The following critique still remains however. The documentation of the package is too much fragmented, and most parts of the documentation are centered around technical aspects which do not bother the production programmer. This is understandable however. The documentation is written by the same people that implement them. I know of my own experience that writing a user manual is very hard and it is easy to get lost in the technical details of the implementation that you know about.

The following parts of postgreSQL are important for the production programmer, and their documentation should be better integrated.

The psql processor
This is a nice tool to define all necessary objects in a database, to get acquainted with SQL and to test ideas and verify joins and queries.
The ecpg preprocessor
This is the main production tool to write applications which use database manipulation statements. This capacity should probably be extended to other languages too. Since all bindings from the selected cursor are made to program variables, records can be processed without the hassle of converting them from and to ASCII, and updates can be made through the 'exec sql update' statement.
The pgaccess package
The pgaccess package provides access to all parts of the database and offers the ability to design screens and reports. It is still in a development phase. I hope it will be extended in the future, because the basic idea is excellent and the first implementations are worthwile.

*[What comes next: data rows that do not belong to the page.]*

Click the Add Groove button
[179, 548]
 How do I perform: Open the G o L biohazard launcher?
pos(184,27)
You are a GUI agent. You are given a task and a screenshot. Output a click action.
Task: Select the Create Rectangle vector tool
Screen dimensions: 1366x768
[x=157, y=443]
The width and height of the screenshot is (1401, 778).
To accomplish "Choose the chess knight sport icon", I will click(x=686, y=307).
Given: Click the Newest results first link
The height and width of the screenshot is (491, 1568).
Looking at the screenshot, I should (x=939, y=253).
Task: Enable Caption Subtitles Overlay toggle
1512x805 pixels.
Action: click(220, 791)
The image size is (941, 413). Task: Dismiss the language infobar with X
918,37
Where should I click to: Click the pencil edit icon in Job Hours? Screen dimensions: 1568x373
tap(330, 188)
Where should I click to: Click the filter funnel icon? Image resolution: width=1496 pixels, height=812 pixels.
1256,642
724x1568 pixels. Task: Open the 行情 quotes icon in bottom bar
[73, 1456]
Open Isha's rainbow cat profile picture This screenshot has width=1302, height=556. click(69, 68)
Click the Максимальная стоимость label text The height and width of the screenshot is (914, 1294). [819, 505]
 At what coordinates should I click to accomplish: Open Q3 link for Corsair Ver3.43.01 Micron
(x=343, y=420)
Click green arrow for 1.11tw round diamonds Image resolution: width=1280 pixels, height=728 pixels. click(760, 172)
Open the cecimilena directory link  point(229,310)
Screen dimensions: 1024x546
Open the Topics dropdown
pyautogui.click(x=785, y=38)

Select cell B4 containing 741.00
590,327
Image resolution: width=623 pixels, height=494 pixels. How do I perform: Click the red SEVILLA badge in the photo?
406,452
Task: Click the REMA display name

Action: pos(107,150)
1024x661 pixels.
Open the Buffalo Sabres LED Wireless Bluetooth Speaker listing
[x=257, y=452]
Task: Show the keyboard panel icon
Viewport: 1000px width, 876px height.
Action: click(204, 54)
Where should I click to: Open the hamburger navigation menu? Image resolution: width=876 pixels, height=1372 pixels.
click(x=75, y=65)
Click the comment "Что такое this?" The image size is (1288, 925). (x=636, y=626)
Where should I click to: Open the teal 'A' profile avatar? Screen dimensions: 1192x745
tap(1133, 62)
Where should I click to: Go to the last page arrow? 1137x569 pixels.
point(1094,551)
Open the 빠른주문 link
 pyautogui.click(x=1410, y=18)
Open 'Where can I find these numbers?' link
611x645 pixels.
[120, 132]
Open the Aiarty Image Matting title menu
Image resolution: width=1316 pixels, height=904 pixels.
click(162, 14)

The libpq library is of no real value to a production programmer. It should be mainly a tool to be used in implementing integrated environments and database access languages. It could e.g. be used to create an xBase like environment (for those who wish to use this).

Further research

In the following weeks (months) I hope to setup a complete database system over a network, with one server and several types of clients (workstation, terminal, remote computer) through several interfaces (Ethernet, serial connections). I will investigate the several platforms for application development. I intend to have a closer look at the provided tools in the postgreSQL package (developing a simple database for my strip book collection), but I will also look at the possibilities that Java offers a development platform with JDBC, screen design and application programming.

One last note : for the moment I concentrate on using tools that I don't need to pay for, because I need the money for my hardware platforms and for my house. This does not mean that I am a die-hard 'software should be gratis' advocate. A production environment favors to pay for software, because then it knows that it has a complete tool with support and warranty (horror stories about bad support not withstanding).